Example Scripts

Eduction includes the following example post-processing scripts.

Checksum Validation

The checksum_luhn.lua script verifies the checksum digit of each match using the Luhn algorithm, and reduces the score associated with the match if the checksum is wrong. The checksum_luhn_enmasse.lua script performs checksum validation as an en masse processing task, discards incorrect matches, and alters the score of correct matches to equal the proportion of matches that have the correct checksum digit.

You can use these scripts with the number_cc.ecr and number_sin_ca.ecr grammar files to validate most credit card numbers.

Spanish Identity Card Number Validation

You can use the checksum_dni_es.lua script with the number_dni_es.ecr grammar file to validate Spanish Documento Nacional de Identidad (national identity card) numbers.

Dutch Citizen Service Number Validation

You can use the checksum_bsn_nl.lua script with the number_bsn_nl.ecr grammar file to validate Dutch Citizen Service Numbers (Burgerservicenummer, or BSNs).

Geographical Coordinate Standardization

You can use the lat_long.lua script with the place_lat_long.ecr grammar file to convert and standardize the output of geographical coordinates.

Date and Time Standardization

You can use the datetime.lua script with the datetime_advanced_eng.ecr grammar file to convert and standardize the output of dates and times (and ranges) in English into a standardized format in cases where there are matches on several formats.

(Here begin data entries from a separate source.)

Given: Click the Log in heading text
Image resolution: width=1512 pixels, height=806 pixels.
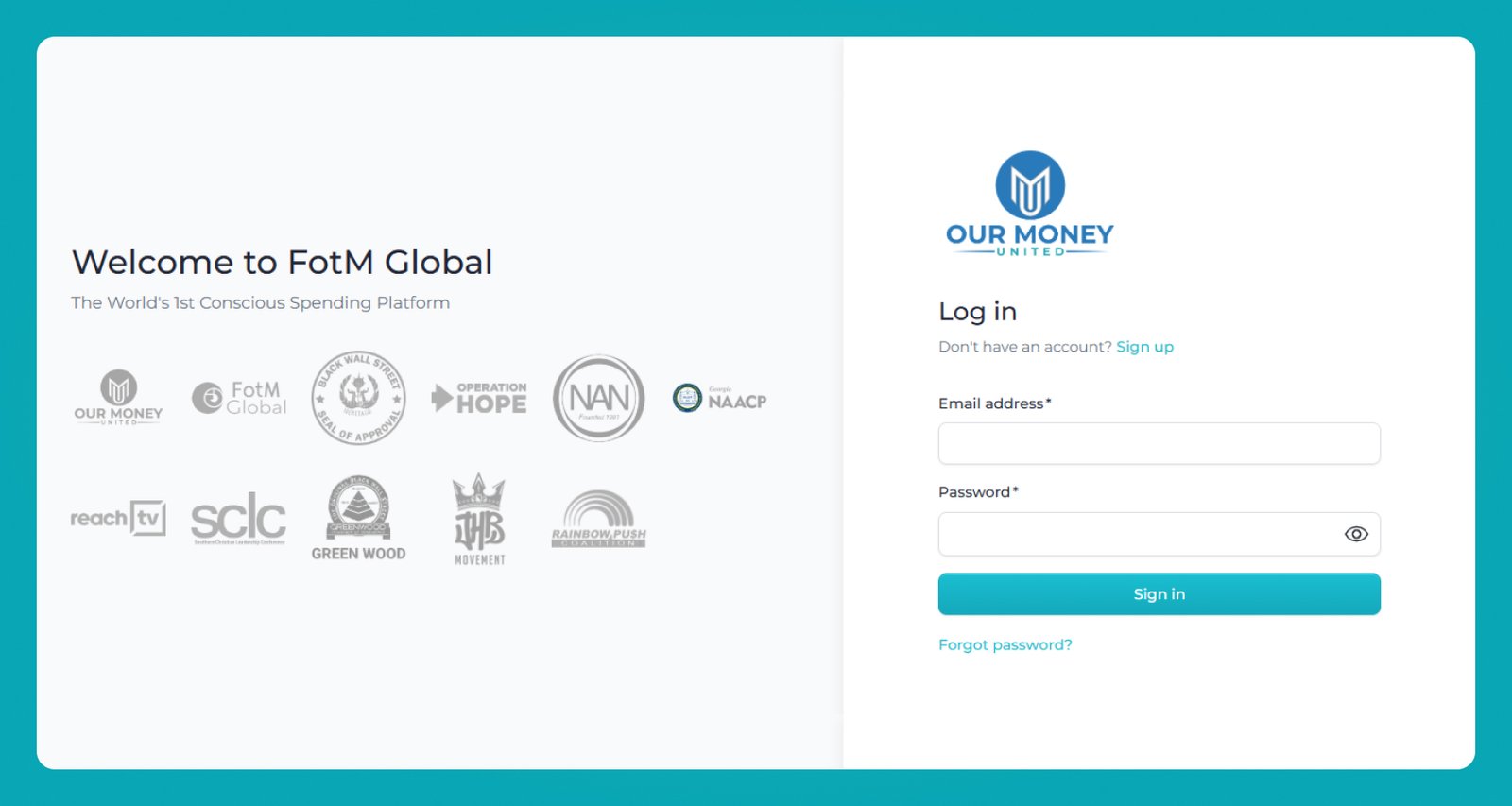Looking at the screenshot, I should click(x=977, y=312).

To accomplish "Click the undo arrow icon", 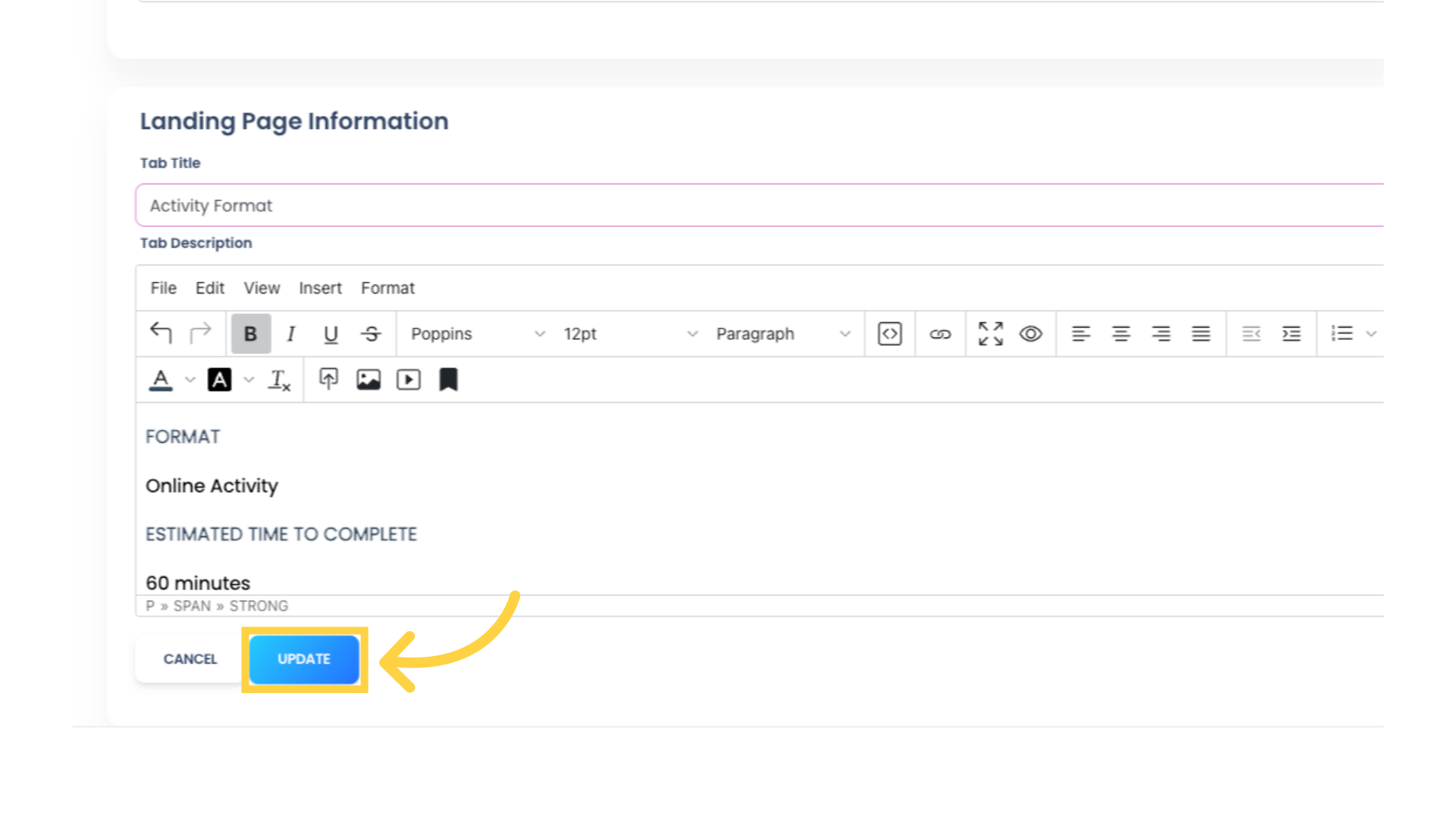I will (160, 333).
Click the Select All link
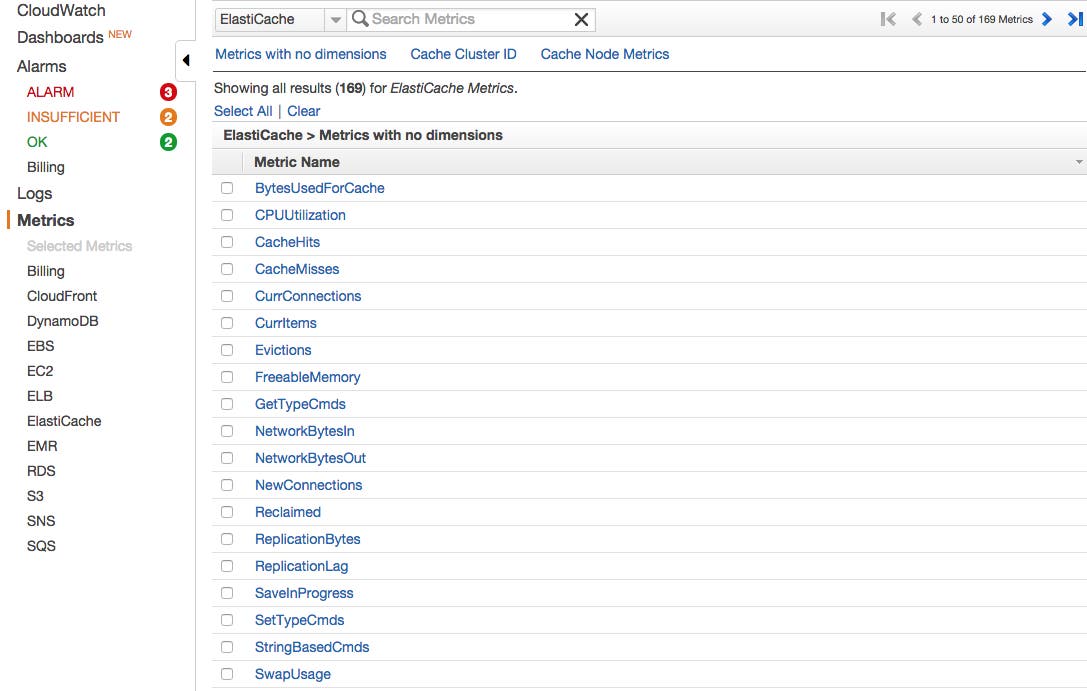Image resolution: width=1087 pixels, height=691 pixels. pyautogui.click(x=242, y=111)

For example, you can convert both 23/11/13 and Nov 23 2013 to 2013-11-23.

The datetime_advanced_eng.ecr grammar file can understand English natural language dates, and relative dates such as last Saturday morning. You can optionally provide a reference date for <today> in the Lua script to customize normalization of relative dates into standard formats, by using the following user parameter:

refdate

A date in ISO YYYY-MM-DD format.

If you do not set refdate, Eduction uses the current date as <today>.

For date and time range matches, this script sets the normalized text to <start>/<end>, and additionally adds STARTPOINT and ENDPOINT components that contain the associated dates or times. When there is a multiple date match (for example, 5th and 8th July matches as 5th July and 8th July), the script returns a comma-separated list, with a POINT component for each date.

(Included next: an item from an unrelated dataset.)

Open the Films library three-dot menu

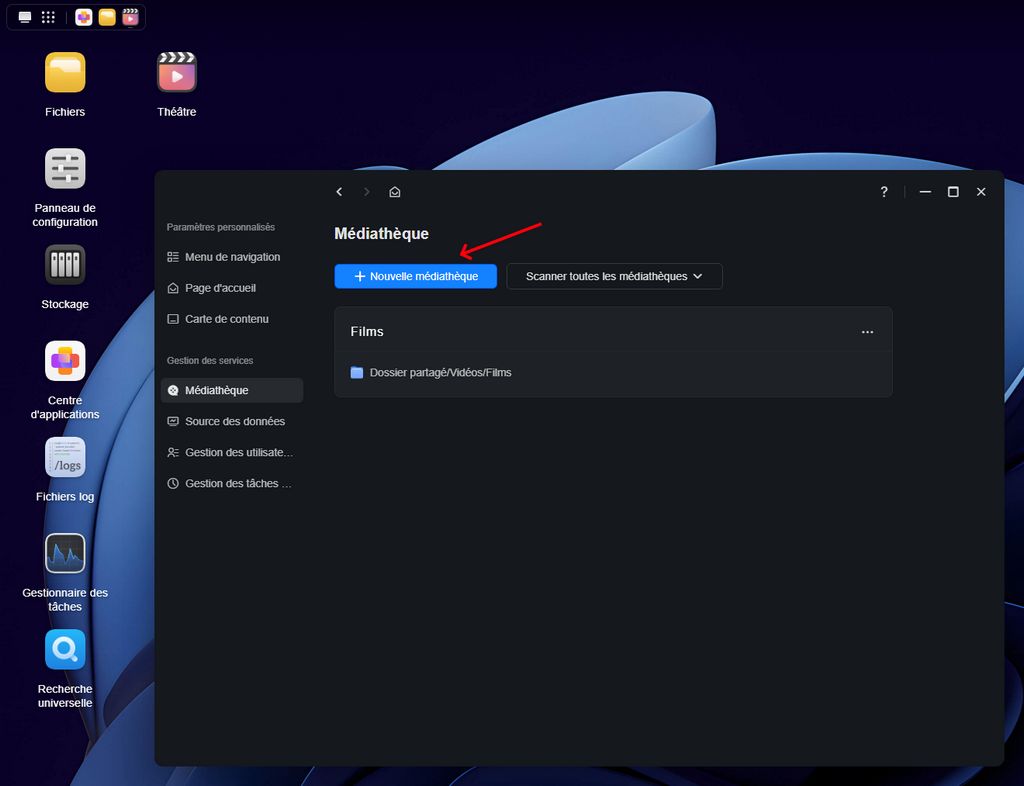[x=867, y=332]
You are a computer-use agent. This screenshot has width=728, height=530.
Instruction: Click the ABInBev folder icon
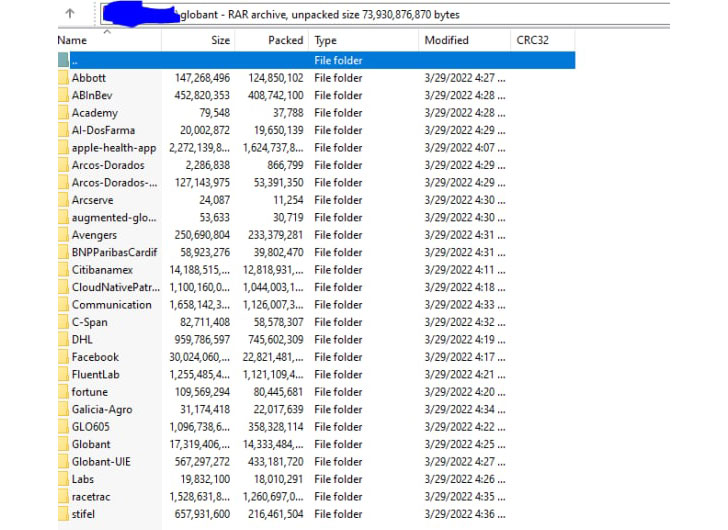pos(63,96)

For contextual date matches (such as two days after), the script includes the following optional parameters, which allow you to discard matches where the closest contextual date is too far away from the match:

contextmaxdistance Discard contextual matches that occur more than this many characters from the last date match.
contextpenaltydistance Reduce the score for matches that lie between this distance and the maximum cut-off (contextmaxdistance). This optional applies a linear reduction, which scales to zero at the maximum distance.

Filter Matches by Case

You can use the case_filter.lua example script to filter out matches by case, for example in personal name grammars.

To use this option, you must set MatchCase to False for the grammar. The script filters out any match that is not one of:

  • an exact match as specified in the grammar.
  • an upper case match (for example, JANE SMITH).
  • a title case match (for example Jane Smith).

NOTE: You might need to update this script to include case mappings for uncommon non-ASCII characters. The script provides sample mappings for common Latin characters with diacritics.